Traveling photographer shares experiences in Ethiopia

Eric Gottesman plans on doing a project similar to "Sudden Flowers" with schoolchildren here in Muncie, said senior art history major Alyson Walbridge. 

The children will photograph where they do and don't feel listened to.

An artist featured in the David Owsley Museum of Art’s (DOMA) exhibition “Fractured Narratives” brought stories of his travels in Ethiopia to a campus talk March 26.

Eric Gottesman’s work in the exhibit highlights the Ethiopian novel “Oromaye” and its author Baalu Girma. The work involves photos and video. His talk covered his own time and experiences in Ethiopia.

Gottesman did not gain an interest in photography until his last year of college when he took a photography class. He was working to become a lawyer. Gottesman realized there was something about photography that he wasn’t getting from being in a court or in an office.

In 1999, Gottesman traveled to Ethiopia for a photography project. He worked closely with kids whose parents had died from AIDS. These children were called Sudden Flowers, which also happens to be the title of Gottesman’s book.

The Sudden Flower children used photography to express the grief they felt in their lives from the death of their parents. The group started with only six members, but soon grew to around 25 members.

In the beginning of the project, Gottesman worked with a translator to communicate with the kids. He then learned to speak Amharic, one of the around 80 languages spoken in Ethiopia.

With his knowledge of the language, Gottesman has been able to translate “Oromaye” to English. He began the translation as a hobby with a friend, and he has almost completed the full translation. He contacted Girma’s children and has worked with them on the translation.
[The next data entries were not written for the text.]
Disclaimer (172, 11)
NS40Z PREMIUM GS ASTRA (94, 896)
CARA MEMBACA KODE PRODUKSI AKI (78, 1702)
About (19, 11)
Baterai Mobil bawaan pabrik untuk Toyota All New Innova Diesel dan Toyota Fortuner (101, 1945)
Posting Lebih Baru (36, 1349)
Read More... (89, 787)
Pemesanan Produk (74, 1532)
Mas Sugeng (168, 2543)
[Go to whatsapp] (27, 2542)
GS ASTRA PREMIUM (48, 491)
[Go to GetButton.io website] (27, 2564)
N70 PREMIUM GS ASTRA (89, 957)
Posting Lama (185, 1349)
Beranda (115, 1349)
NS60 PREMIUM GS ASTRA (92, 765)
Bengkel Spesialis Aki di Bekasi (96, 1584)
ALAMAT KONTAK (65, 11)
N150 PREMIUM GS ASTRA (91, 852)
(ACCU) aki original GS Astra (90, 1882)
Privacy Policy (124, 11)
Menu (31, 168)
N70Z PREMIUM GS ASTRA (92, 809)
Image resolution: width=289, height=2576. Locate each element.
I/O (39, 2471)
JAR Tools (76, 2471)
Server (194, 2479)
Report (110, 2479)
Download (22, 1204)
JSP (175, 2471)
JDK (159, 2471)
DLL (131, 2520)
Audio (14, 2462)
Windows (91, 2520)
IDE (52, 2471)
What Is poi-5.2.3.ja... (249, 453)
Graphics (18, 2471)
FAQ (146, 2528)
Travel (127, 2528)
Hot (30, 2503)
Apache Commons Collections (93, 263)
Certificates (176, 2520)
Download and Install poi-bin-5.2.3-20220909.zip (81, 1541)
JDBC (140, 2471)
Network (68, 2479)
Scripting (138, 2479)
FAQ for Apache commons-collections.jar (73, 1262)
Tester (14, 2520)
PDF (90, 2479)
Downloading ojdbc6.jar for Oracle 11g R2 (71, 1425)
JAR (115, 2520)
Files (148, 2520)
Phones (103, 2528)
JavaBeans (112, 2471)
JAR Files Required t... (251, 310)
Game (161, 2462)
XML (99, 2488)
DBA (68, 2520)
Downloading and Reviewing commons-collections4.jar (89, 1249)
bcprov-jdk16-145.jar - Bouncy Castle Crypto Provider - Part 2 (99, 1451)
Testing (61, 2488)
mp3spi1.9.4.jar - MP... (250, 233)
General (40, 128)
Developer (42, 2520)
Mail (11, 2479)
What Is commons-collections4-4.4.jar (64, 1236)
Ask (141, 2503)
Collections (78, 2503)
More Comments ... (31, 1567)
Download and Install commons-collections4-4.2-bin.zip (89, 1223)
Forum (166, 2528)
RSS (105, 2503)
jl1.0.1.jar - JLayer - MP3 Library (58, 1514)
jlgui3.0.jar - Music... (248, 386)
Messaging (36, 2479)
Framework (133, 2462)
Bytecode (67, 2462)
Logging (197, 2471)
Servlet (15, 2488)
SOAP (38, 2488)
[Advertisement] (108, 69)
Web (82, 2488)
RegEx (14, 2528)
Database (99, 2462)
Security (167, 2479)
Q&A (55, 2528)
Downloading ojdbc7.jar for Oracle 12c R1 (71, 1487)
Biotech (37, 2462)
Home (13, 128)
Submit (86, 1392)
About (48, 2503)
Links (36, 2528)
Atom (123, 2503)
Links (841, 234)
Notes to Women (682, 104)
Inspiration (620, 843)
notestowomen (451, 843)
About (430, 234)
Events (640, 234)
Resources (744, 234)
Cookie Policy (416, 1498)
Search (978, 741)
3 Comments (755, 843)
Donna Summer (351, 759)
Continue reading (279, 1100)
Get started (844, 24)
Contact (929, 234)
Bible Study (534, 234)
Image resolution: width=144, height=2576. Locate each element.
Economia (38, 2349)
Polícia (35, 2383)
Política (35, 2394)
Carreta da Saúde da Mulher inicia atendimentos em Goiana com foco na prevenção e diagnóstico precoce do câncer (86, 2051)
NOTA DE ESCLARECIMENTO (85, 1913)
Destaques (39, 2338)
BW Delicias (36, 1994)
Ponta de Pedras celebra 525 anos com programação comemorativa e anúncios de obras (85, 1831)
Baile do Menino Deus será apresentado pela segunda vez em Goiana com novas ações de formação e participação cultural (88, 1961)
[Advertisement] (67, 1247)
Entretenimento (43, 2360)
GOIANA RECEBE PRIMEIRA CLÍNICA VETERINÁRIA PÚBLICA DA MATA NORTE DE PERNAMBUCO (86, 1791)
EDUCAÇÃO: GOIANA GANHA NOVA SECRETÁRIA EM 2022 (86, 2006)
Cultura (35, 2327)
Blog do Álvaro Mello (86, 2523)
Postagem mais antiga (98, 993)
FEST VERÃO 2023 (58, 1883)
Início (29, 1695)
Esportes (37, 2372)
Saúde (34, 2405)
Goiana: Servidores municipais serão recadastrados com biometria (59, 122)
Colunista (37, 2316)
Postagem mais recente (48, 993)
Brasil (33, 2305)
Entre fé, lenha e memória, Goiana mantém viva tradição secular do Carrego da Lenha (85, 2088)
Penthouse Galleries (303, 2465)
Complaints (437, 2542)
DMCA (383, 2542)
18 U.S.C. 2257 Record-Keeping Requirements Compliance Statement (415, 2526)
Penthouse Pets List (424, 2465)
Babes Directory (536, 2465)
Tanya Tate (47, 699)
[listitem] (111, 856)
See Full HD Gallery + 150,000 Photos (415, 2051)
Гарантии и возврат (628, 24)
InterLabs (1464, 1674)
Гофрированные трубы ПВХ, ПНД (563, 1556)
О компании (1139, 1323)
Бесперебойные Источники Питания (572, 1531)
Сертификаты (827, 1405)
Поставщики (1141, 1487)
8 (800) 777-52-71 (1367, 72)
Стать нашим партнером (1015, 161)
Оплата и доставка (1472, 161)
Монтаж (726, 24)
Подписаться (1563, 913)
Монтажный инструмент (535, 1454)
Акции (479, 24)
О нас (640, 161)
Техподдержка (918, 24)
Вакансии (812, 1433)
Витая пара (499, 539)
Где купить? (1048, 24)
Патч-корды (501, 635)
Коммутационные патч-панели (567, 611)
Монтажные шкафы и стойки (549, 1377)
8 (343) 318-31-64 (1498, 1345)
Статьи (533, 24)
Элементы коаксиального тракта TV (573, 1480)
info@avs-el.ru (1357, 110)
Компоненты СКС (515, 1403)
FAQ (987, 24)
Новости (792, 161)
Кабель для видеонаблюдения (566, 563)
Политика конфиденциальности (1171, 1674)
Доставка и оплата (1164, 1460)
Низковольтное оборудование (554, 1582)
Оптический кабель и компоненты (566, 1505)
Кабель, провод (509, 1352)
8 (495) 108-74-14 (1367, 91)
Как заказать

Girma's kids will decide whether the English version will be published.

Ball State was Gottesman’s first visit to Indiana.

“Though I’ve been to Ethiopia, this is the most exotic place I’ve been in a while,” he said.

Alyson Walbridge, a senior art history major, interns at DOMA. Because she created educational material for the docents for “Fractured Narratives,” she was familiar with Gottesman’s work previous to his arrival. She read the first couple chapters of Gottesman’s translation of “Oromaye.”

“I think what he’s doing is so great,” Walbridge said.

Another DOMA intern, James Schwab, a senior drawing major, was not as familiar with Gottesman’s work before reading "Oromaye."

“I feel like I got so much more information about his work,” Schwab said. “I got so much more understanding about what he’s doing.”